▶ Aim:
Give the lines again, starting with the one that contains "The image size is (1708, 842)." and going on through the one that contains "coord(126,75)", with "Laravel" swapped for "Symfony" and everything else unchanged.

▶ Recorded data:
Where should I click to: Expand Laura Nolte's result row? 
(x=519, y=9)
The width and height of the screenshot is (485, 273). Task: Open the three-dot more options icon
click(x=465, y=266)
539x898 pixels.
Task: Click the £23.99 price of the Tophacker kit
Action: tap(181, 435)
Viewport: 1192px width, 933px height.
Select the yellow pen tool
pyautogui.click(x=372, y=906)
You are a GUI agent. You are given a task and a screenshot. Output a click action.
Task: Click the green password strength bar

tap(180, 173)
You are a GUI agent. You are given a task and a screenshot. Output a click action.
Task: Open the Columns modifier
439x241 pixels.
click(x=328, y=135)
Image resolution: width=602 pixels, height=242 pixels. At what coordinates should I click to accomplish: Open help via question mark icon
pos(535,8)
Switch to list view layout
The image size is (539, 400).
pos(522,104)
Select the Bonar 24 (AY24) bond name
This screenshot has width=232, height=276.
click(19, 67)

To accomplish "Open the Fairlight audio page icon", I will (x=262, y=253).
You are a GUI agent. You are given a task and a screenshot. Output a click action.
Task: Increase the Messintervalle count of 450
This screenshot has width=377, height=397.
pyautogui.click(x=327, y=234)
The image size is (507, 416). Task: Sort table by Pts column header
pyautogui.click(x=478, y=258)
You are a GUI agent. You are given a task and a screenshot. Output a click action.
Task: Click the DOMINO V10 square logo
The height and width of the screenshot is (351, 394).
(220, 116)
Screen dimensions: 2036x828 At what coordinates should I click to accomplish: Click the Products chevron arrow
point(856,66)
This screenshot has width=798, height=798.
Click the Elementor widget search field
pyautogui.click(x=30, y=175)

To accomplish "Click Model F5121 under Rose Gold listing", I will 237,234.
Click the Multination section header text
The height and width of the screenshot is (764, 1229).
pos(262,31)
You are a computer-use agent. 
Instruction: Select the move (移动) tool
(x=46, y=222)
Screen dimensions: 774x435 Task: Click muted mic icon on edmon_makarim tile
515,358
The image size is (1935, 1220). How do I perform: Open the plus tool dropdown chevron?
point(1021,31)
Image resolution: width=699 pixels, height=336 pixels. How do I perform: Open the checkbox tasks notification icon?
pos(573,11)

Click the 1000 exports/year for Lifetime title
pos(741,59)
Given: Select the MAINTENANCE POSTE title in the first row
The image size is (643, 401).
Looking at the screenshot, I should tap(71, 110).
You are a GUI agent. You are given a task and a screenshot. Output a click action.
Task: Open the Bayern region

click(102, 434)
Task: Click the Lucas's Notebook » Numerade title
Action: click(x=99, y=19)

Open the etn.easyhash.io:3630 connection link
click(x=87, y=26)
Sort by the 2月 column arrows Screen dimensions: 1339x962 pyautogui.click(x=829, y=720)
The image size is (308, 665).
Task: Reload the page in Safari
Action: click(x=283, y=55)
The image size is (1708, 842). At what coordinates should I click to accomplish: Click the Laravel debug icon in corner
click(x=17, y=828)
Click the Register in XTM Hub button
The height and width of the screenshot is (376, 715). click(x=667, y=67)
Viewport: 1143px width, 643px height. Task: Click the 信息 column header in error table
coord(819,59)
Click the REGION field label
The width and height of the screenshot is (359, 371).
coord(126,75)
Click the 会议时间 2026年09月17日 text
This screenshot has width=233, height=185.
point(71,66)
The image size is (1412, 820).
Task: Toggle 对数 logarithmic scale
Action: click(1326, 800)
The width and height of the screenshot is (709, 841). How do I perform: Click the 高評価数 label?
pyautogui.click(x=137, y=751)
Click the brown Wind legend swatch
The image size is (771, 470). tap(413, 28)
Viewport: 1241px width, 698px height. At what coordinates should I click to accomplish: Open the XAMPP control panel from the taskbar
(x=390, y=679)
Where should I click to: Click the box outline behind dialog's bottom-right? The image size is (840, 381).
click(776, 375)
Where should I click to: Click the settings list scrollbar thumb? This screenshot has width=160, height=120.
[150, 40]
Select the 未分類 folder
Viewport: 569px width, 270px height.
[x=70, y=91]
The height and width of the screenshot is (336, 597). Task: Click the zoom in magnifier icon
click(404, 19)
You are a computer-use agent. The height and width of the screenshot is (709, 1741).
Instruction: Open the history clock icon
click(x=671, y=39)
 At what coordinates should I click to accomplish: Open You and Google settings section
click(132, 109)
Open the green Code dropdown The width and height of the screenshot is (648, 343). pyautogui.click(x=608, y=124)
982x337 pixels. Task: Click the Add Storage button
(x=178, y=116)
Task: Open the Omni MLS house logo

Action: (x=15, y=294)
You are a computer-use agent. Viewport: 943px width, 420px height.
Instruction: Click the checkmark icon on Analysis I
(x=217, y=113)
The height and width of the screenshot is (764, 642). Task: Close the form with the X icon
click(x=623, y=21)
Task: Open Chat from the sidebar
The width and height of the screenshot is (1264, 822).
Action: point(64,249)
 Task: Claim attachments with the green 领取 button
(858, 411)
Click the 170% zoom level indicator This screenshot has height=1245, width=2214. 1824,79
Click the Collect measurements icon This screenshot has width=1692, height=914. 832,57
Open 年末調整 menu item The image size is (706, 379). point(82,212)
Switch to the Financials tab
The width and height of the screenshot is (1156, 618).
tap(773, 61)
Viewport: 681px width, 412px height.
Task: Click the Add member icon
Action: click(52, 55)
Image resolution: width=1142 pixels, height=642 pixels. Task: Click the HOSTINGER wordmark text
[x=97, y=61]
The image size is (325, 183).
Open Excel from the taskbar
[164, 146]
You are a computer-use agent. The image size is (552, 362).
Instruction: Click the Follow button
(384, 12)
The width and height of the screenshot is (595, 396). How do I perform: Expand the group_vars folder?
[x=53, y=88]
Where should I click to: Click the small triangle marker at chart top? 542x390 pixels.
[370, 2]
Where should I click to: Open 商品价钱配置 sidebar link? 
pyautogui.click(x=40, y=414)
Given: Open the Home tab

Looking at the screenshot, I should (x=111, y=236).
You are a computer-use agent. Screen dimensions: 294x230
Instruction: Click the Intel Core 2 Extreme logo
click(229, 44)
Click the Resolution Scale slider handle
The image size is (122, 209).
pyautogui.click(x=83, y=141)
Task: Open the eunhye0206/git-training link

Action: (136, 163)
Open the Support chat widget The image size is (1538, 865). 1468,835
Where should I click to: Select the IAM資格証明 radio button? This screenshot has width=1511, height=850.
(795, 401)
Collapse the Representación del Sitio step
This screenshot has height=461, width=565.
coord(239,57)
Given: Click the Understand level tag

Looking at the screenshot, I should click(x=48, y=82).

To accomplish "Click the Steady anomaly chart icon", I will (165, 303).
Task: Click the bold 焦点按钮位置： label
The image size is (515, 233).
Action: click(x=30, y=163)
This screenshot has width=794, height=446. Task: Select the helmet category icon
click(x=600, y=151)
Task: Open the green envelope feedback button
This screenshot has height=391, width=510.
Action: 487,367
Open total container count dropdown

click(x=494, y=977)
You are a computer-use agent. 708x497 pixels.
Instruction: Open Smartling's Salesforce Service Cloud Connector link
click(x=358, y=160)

▶ Output below:
The image size is (1708, 842). At what coordinates should I click to accomplish: Click the Symfony debug icon in corner
click(x=17, y=828)
Click the Register in XTM Hub button
The height and width of the screenshot is (376, 715). click(x=667, y=67)
Viewport: 1143px width, 643px height. Task: Click the 信息 column header in error table
coord(819,59)
Click the REGION field label
The width and height of the screenshot is (359, 371).
coord(126,75)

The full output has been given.